### Exercise
Edit the data below so that every "screenshot" becomes "screen capture", with nothing else changed. Leave the pictures out of your answer.

(Text and element pointing data)
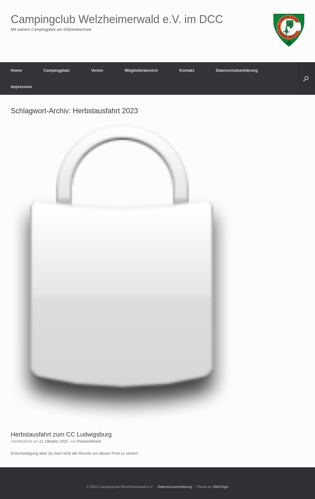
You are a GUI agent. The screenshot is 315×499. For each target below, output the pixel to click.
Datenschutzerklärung (237, 70)
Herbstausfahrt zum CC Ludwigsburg (61, 434)
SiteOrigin (221, 487)
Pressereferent (89, 441)
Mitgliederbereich (141, 70)
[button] (306, 78)
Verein (97, 70)
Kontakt (186, 70)
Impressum (21, 86)
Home (16, 70)
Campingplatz (56, 70)
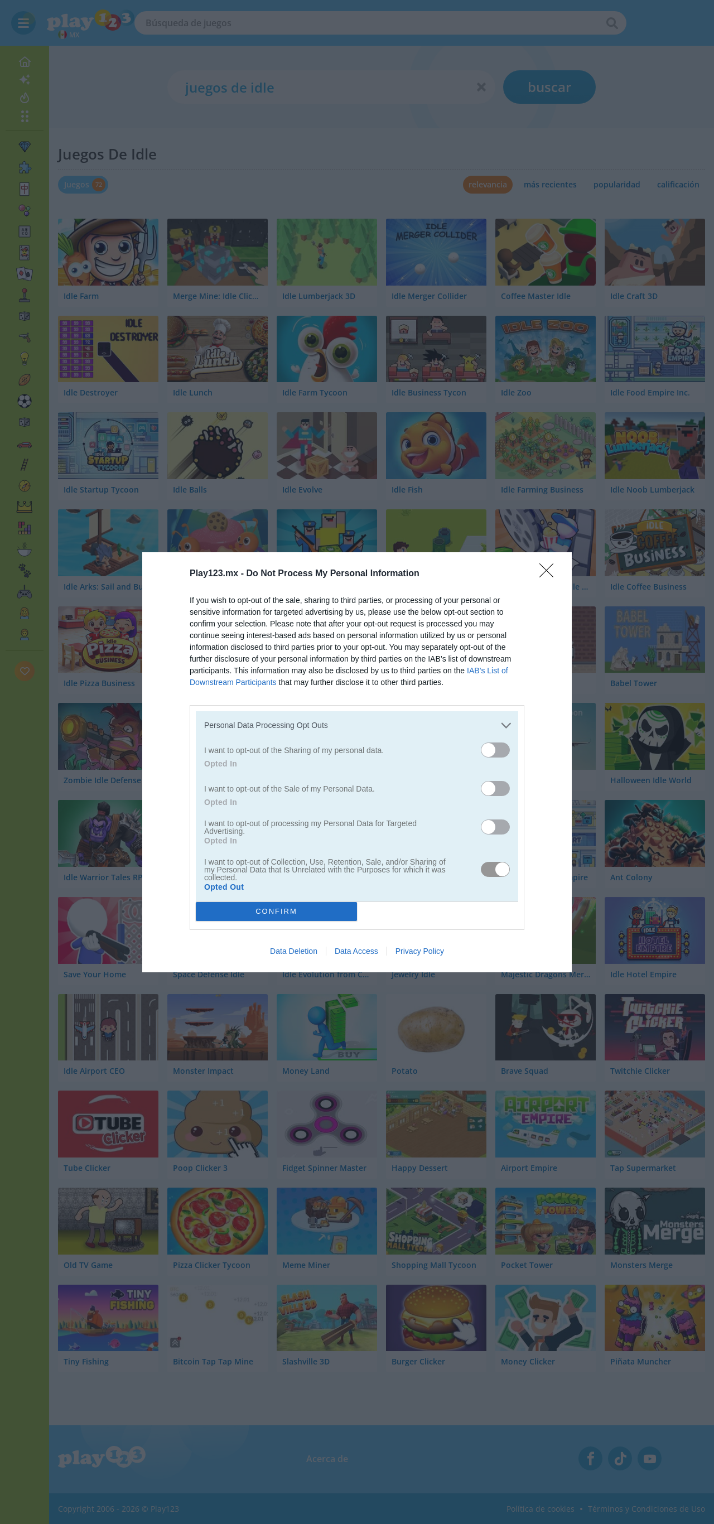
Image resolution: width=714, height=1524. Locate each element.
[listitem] (357, 725)
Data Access (356, 951)
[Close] (550, 574)
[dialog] (357, 762)
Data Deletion (293, 951)
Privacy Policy (419, 951)
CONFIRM (276, 911)
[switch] (495, 750)
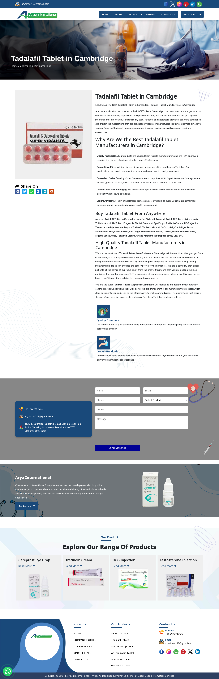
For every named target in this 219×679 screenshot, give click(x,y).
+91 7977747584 (34, 409)
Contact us (168, 14)
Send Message (117, 448)
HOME (105, 14)
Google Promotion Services (159, 675)
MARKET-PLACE (82, 653)
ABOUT (118, 14)
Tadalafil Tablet (120, 640)
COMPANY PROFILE (85, 640)
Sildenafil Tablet (120, 633)
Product (134, 14)
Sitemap (150, 14)
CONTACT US (81, 659)
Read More (26, 566)
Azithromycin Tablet (122, 653)
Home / (15, 66)
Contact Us (27, 505)
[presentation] (117, 439)
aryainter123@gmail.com (35, 3)
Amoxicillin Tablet (121, 659)
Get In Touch (192, 14)
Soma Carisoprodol (122, 646)
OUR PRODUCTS (83, 646)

### Exercise result
You are a GUI agent. The screen capture is 315×499. For each target below, output the pixel to click.
Datenschutzerklärung (237, 70)
Herbstausfahrt zum CC Ludwigsburg (61, 434)
SiteOrigin (221, 487)
Pressereferent (89, 441)
Mitgliederbereich (141, 70)
[button] (306, 78)
Verein (97, 70)
Kontakt (186, 70)
Impressum (21, 86)
Home (16, 70)
Campingplatz (56, 70)
Image resolution: width=714, height=1524. Locate each element.
[listitem] (357, 725)
Data Access (356, 951)
[Close] (550, 574)
[dialog] (357, 762)
Data Deletion (293, 951)
Privacy Policy (419, 951)
CONFIRM (276, 911)
[switch] (495, 750)
For every named target in this 219×679 screen capture, give click(x,y).
+91 7977747584 (34, 409)
Contact us (168, 14)
Send Message (117, 448)
HOME (105, 14)
Google Promotion Services (159, 675)
MARKET-PLACE (82, 653)
ABOUT (118, 14)
Tadalafil Tablet (120, 640)
COMPANY PROFILE (85, 640)
Sildenafil Tablet (120, 633)
Product (134, 14)
Sitemap (150, 14)
CONTACT US (81, 659)
Read More (26, 566)
Azithromycin Tablet (122, 653)
Home / (15, 66)
Contact Us (27, 505)
[presentation] (117, 439)
aryainter123@gmail.com (35, 3)
Amoxicillin Tablet (121, 659)
Get In Touch (192, 14)
Soma Carisoprodol (122, 646)
OUR PRODUCTS (83, 646)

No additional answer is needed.